Treatment for ulcers in IBD
The treatment of ulcers in IBD is aimed at decreasing the underlying inflammation with various medications. These medications include:
- mesalamine (Asacol, Pentasa, or Rowasa),
- antibiotics, or
- immunosuppressive medications such as 6-MP (6-mercaptopurine, Purinethol) or azathioprine (Imuran).
In some cases, ulcers can be very resistant to these treatments and the use of stronger drugs may be required. These drugs include an immunosuppressive medication, cyclosporine (Neoral or Sandimmune), or the newer infliximab (Remicade), which is an antibody to one of the body's inflammation-inducing chemicals called tumor necrosis factor (TNFa). Adalimumab (Humira) and certolizumab (Cimzia) are also in the same class of drugs as infliximab. Occasionally, therapy with medications fails to heal IBD ulcers and surgical treatment is needed.
Does gastrointestinal bleeding occur in IBD?
Bleeding from the intestinal tract, or gastrointestinal (GI) bleeding, may complicate the course of both ulcerative colitis and Crohn's disease. GI bleeding is often referred to as rectal bleeding when the blood comes out of the rectum, usually with the stools. If the source of bleeding is in the colon, the blood is usually red in color. The longer the blood remains in the intestine, however, the darker it becomes. Thus, rectal bleeding originating from higher up in the intestinal tract is usually black, except for very rapid bleeding, which can still be red.
Patients with ulcerative colitis usually experience some degree of chronic rectal bleeding, which can be continuous or intermittent. The bleeding may be mild, as when it is limited to occasional drops on the toilet paper or streaks of blood around the stools. At times, however, the bleeding may be more severe or acute, with the passage of greater amounts of blood or large blood clots. The more severe rectal bleeding is most likely due to more severe inflammation and extensive ulceration of the colon.

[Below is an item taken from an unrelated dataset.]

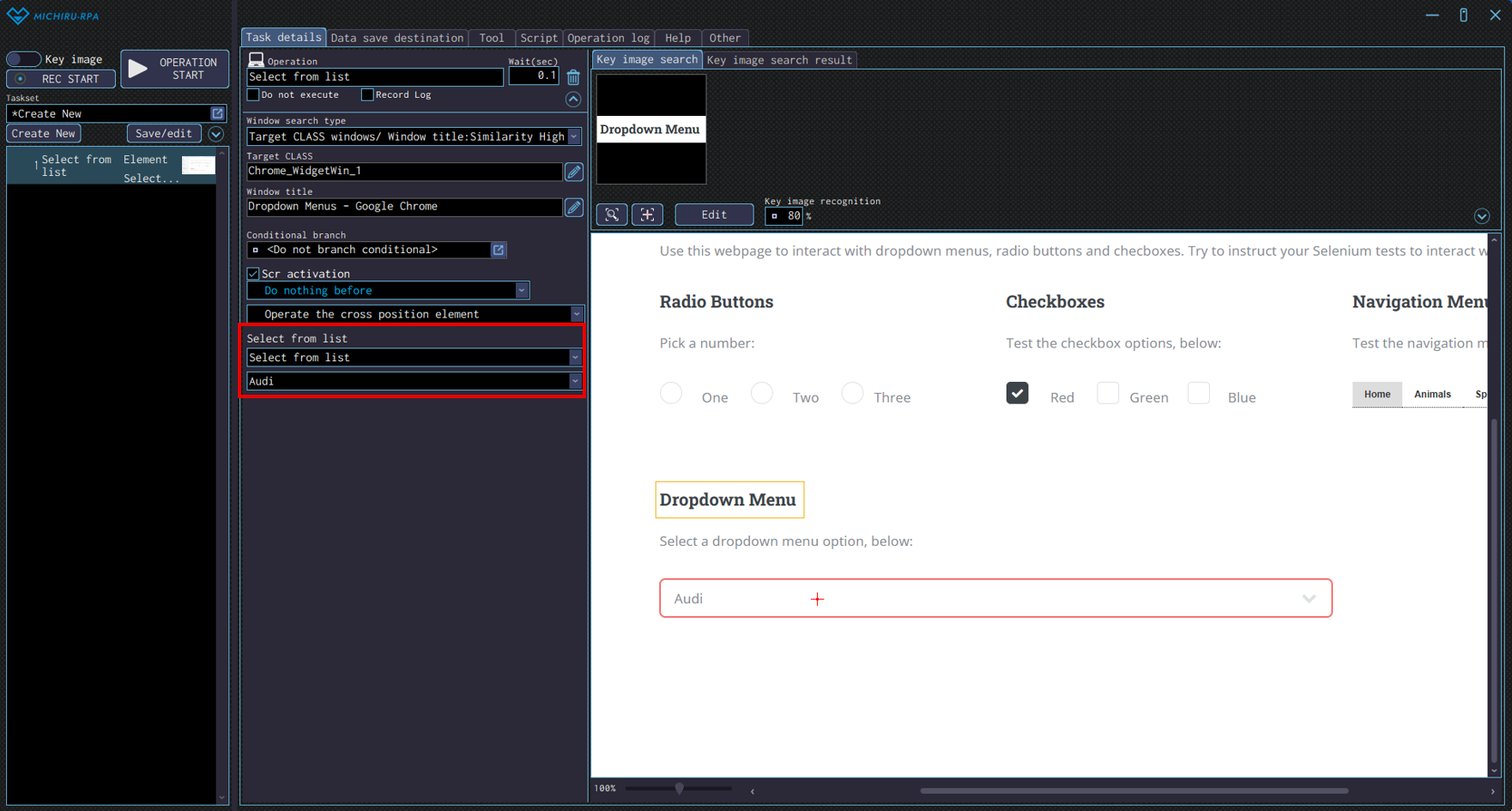Click the REC START button
Image resolution: width=1512 pixels, height=811 pixels.
[x=61, y=79]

In Crohn's disease, mild or severe intestinal inflammation also may occur, but the ulcers and bleeding are less frequent than in ulcerative colitis. Because of the deep nature of ulcers in Crohn's disease, however, the GI bleeding tends to be acute (sudden and brief) and sporadic. Furthermore, in Crohn's disease, the site of bleeding can be anywhere in the GI tract, including the colon.

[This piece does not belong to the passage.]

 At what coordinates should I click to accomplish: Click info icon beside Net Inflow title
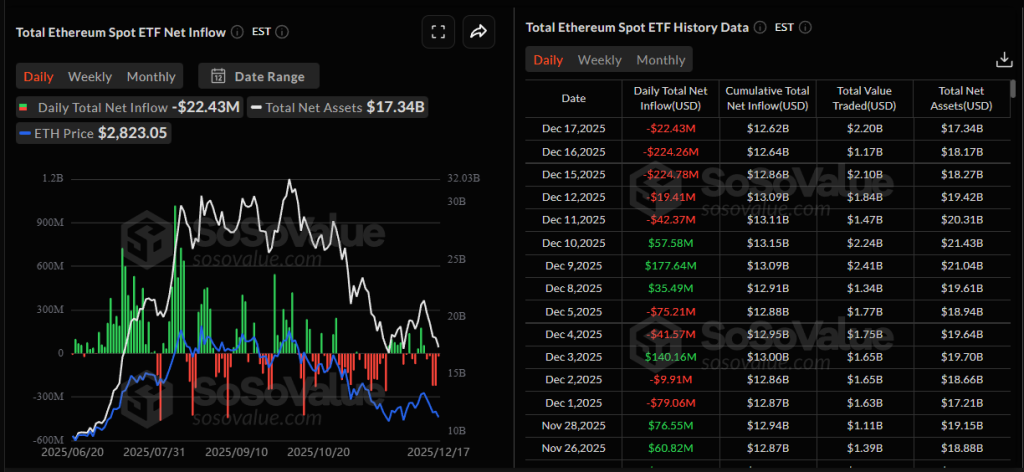tap(237, 32)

How is gastrointestinal bleeding in IBD diagnosed and treated?
Gastrointestinal bleeding diagnosis
Intestinal bleeding in IBD is usually diagnosed by EGD for the upper GI tract or colonoscopy for the lower GI tract. These methods allow for direct visualization of the bleeding site, which can be particularly helpful. Additionally, special instruments can be used through the upper GI endoscopes or colonoscopes, which may effectively treat the bleeding lesions and stop ongoing blood loss. Sometimes, if the bleeding is severe and the bleeding site is suspected to be in the small intestine, other tests may be needed. One of these tests is a special X-ray study called an angiogram, which uses a dye to visualize the intestinal blood vessels that may be bleeding. Another test is a nuclear medicine study called a tagged red blood cell scan, which tracks the red blood cells from the blood stream to the gut. Each of these tests can help identify the site of bleeding. Pinpointing the bleeding site becomes additionally important if surgery is ultimately needed.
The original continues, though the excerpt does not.